While there are further tests that can be done, a semen analysis is the most telling when it comes to male infertility.

The Emotional Side

Male infertility may be emotional for some. It is important to encourage males to open up about their feelings about their infertility. Male infertility diagnoses are often shocking, as it is widely assumed that infertility problems are due to the female. Men may feel like their self-esteem or their self-image is harmed due to the fact that they are unable to impregnate a woman. They may feel as if society sees them as less of a man.

However, dealing with male infertility requires men to move past the idea that fertility equates to manhood. There are so many factors in fertility that all of the stars have to align just right in order to conceive.

Male Infertility and Relationships

The shared problem of infertility can be hard in a relationship. Men are likely to feel guilty if they are unable to give their wife a child, while a woman may feel both anger and guilt while trying not to place blame on their partner.

These feelings may result in withdrawing from on another, with both parties failing to communicate their true feelings as they do not want to argue. It is important to be sensitive to the other person and not place blame on either party. This stressful situation requires support on both sides and teamwork to get through.

Avoidance

Because there are lifestyle choices that increase the chance of infertility, such as hot tubs and tight underclothing, the chances of experiencing male infertility can be reduced with lifestyle changes.

Avoiding any heat production in the testicular and scrotal area is important. Keep the area cool and aired out by wearing boxers and avoiding prolonged exposure to hot water. Bike riding may also be problematic, not only due to tight riding shorts, but also the increase in body temperature that occurs when the male genitals are in close proximity to the body.

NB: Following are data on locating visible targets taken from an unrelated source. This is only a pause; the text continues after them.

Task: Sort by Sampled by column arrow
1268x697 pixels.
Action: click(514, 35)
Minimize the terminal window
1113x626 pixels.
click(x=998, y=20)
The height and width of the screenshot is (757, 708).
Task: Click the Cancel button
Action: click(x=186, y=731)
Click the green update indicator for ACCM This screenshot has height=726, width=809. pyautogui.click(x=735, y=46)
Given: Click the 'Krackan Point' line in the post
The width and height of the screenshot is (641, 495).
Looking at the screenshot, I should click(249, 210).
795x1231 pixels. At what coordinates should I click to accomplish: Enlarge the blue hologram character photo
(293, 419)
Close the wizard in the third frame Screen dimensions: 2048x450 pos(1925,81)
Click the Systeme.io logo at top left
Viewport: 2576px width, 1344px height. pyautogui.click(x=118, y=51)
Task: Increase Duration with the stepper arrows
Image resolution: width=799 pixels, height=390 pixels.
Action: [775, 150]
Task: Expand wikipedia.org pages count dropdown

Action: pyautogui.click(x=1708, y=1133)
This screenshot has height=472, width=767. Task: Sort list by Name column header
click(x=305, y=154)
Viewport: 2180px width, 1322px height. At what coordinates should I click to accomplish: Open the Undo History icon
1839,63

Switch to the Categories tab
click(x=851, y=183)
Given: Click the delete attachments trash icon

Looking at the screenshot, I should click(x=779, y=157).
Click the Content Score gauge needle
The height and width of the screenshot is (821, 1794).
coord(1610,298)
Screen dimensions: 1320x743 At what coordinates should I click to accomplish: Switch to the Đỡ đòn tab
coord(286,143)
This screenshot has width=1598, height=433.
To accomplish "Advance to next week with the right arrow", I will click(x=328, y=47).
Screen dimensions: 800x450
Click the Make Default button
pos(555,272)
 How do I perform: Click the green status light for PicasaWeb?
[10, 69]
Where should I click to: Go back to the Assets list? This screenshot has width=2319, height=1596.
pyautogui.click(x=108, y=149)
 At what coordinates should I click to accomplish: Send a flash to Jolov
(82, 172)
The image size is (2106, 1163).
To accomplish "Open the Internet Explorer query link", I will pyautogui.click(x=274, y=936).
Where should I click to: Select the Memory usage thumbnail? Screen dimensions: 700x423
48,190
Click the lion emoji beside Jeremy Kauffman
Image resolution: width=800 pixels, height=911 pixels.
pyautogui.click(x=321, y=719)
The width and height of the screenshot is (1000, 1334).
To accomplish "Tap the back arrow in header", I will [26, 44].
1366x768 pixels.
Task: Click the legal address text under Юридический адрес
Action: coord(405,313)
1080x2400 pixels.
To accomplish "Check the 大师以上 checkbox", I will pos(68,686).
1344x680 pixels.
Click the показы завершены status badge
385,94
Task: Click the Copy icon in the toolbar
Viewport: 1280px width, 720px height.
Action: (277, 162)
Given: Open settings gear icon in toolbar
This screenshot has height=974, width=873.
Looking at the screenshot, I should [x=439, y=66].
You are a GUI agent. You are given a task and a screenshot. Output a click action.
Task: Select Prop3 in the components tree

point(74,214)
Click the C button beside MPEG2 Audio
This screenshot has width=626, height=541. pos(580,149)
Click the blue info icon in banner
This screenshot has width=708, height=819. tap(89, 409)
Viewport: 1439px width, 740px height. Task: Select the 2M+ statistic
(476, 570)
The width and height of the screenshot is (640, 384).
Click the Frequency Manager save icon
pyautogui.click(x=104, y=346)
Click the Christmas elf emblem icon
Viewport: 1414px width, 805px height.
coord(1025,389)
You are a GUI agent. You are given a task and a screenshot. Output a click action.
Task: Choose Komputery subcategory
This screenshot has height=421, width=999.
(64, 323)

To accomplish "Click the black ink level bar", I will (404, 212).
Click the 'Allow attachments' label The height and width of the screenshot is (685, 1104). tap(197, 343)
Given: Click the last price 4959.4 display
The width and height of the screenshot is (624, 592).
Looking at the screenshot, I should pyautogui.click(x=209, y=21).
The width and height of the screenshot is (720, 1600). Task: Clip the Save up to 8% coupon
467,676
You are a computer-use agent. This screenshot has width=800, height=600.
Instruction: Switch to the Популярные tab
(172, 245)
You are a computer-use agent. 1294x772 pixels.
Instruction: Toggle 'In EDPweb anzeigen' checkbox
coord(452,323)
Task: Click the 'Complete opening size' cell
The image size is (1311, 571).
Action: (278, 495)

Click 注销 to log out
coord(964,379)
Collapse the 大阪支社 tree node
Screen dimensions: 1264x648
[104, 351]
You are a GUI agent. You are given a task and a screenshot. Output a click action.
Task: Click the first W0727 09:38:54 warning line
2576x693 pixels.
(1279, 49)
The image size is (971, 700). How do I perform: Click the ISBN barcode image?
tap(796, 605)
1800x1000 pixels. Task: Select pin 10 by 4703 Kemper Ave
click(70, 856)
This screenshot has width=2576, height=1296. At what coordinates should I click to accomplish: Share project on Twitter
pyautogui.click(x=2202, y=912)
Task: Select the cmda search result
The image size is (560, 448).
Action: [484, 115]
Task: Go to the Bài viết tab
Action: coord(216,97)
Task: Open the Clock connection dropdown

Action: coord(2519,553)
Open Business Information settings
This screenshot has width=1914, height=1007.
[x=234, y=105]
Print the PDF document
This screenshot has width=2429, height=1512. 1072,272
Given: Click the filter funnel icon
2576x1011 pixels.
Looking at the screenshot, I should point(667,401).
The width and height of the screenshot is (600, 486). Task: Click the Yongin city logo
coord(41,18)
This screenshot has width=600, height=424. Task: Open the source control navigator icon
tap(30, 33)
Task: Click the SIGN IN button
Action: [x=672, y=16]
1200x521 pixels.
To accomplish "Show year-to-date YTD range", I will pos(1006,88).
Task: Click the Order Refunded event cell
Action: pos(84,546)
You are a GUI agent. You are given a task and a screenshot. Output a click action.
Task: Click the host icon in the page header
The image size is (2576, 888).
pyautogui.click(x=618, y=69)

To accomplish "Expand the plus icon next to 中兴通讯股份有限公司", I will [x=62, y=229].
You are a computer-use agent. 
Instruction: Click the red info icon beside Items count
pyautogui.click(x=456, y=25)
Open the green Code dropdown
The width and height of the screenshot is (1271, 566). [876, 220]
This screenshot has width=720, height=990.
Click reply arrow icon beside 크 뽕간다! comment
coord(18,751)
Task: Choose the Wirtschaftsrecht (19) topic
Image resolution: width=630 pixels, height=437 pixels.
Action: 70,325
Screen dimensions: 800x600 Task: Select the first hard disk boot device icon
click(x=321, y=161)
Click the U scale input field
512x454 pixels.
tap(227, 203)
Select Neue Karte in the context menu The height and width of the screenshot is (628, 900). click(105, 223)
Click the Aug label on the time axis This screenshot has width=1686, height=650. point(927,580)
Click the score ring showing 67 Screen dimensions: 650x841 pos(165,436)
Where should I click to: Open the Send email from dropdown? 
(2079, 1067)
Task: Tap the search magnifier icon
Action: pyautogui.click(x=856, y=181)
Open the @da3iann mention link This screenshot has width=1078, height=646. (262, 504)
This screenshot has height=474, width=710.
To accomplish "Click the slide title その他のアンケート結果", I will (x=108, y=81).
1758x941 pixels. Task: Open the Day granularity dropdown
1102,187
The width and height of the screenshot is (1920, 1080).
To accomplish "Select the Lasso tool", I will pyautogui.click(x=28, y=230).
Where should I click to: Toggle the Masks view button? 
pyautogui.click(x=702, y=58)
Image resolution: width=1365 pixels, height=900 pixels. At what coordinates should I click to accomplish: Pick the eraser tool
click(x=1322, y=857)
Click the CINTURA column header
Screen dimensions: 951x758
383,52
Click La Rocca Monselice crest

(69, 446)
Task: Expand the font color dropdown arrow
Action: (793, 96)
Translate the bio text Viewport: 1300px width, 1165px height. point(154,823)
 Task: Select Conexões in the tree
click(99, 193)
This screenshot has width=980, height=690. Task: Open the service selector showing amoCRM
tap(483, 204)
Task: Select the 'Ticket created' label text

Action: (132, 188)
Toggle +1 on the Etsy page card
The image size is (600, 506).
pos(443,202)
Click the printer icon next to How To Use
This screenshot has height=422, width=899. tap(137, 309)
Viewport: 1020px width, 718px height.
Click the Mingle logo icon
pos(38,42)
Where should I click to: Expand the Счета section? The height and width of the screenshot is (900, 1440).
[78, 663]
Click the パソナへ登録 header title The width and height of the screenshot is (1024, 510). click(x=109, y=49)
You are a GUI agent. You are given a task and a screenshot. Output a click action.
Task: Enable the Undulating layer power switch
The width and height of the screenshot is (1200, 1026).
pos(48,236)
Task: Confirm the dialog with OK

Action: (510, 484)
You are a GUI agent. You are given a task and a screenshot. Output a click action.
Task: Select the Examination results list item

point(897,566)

It is also important to avoid drugs, alcohol, and tobacco. These can strongly negatively affect the quality and quantity of sperm.

Treatment

There are various treatments, depending on the core issue. For example, in vitro fertilization is one option, as is washing the sperm in order to be used for alternative insemination treatments. Female hormone-stimulating drugs that treat female infertility are also able to help males. The drugs work similarly in men as they do in women, by helping the brain secrete hormones to increase the production of sperm.

If Treatments Don’t Work

There are options for couples who are unable to conceive naturally. These include egg or sperm donation, adoption, IVF, and surrogacy. Talk to your doctor to figure out the best plan for your family.